After a backtest, you care about four numbers:

MetricWhat It MeansGood Range
IC (Information Coefficient)Correlation between predicted and actual returns> 0.03
ICIR (IC Information Ratio)IC stability (IC mean / IC std)> 0.3
Annual ReturnStrategy return minus benchmark> 10%
Max DrawdownWorst peak-to-trough decline< 20%

IC is the most informative single metric. An IC of 0.05 is solid for daily predictions. An IC of 0.10 is exceptional and probably suspicious — check for lookahead bias.

Sharpe ratio matters too, but it’s meaningless without context. A Sharpe of 2.0 in a backtest often becomes 0.4-0.7 live.

The Reality Check

Here’s where most Qlib tutorials stop. I won’t.

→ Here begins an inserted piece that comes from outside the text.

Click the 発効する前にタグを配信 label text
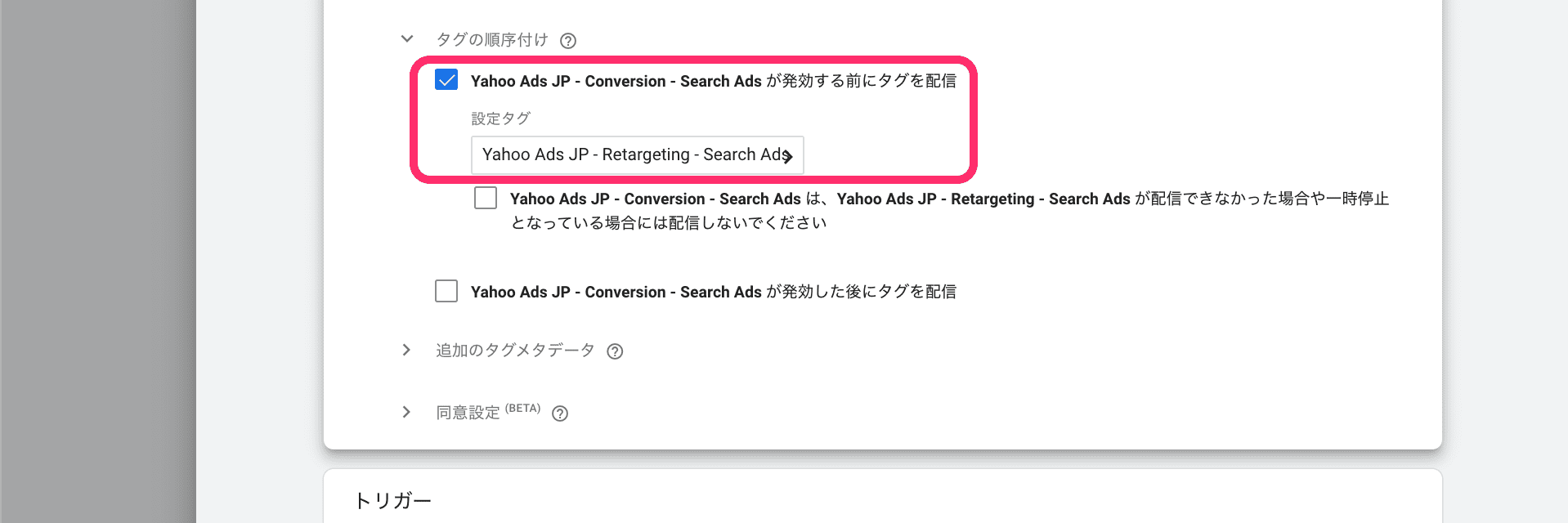 click(713, 81)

Public factors are overcrowded. Alpha158 is open-source. Thousands of quants use the same 158 factors. When everyone trades the same signals, the alpha erodes. These factors still work as a baseline and for learning — but don’t expect to deploy Alpha158 to production and print money.

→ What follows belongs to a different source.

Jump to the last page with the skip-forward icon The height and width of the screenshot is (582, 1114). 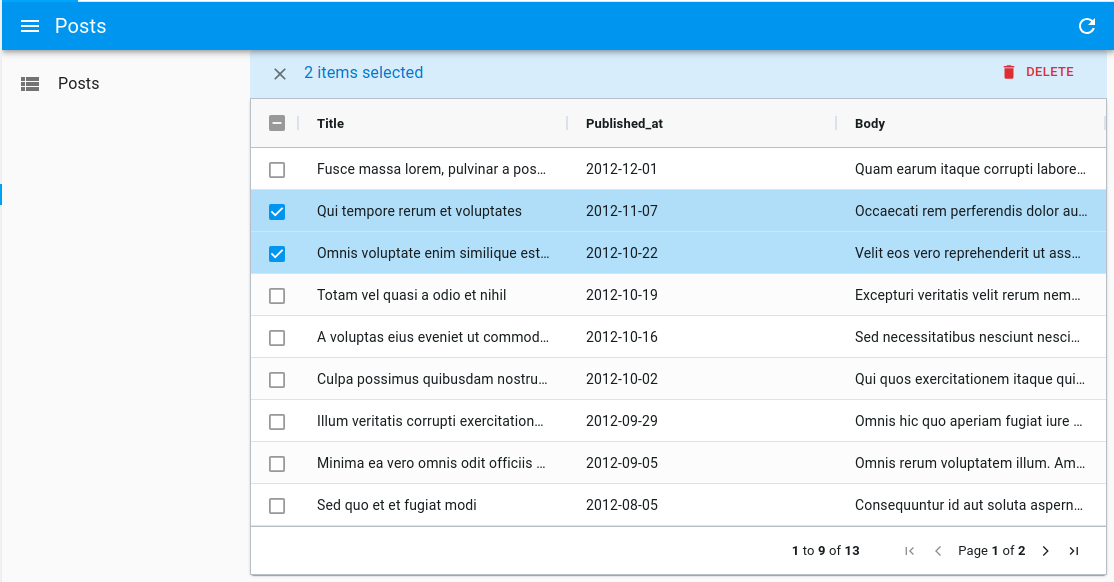pyautogui.click(x=1074, y=551)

Backtest results lie. Not intentionally, but systematically. Slippage, market impact, trading costs, and execution delays all eat returns. My rule of thumb: multiply your backtest annual return by 0.2 to 0.33 for a realistic live estimate. A 30% backtest return might become 6-10% live.

Factor decay is real. A factor that worked from 2010-2020 might be dead by 2022. Markets adapt. Other participants discover the same signal and arbitrage it away. You need to monitor factor IC over rolling windows and retire factors that flatline.

Data quality matters more than model choice. I’ve seen people spend weeks tuning Transformer hyperparameters when their data had survivorship bias. Clean data with LightGBM beats dirty data with any model.

Where Claude Code Fits

Qlib’s YAML config system is perfect for AI-assisted experimentation. You can ask Claude Code to:

  1. Generate config variations (sweep over num_leaves, learning_rate, training windows)
  2. Parse backtest results and flag anomalies (suspiciously high IC, drawdowns exceeding thresholds)
  3. Write custom factor expressions and plug them into the pipeline
  4. Automate the data-download-train-evaluate loop across multiple markets

The config-driven architecture means Claude Code doesn’t need to understand Qlib’s internals — it just needs to produce valid YAML. That’s a much easier problem.

Bottom Line

Qlib is the fastest path from “I want to try quant trading” to “I have backtest results.” The 158 pre-built factors, 27 models, and single-YAML workflow remove weeks of boilerplate. Start with LightGBM on Alpha158. Graduate to custom factors and neural models when you’ve exhausted what the defaults can teach you. And always, always discount your backtest results before getting excited.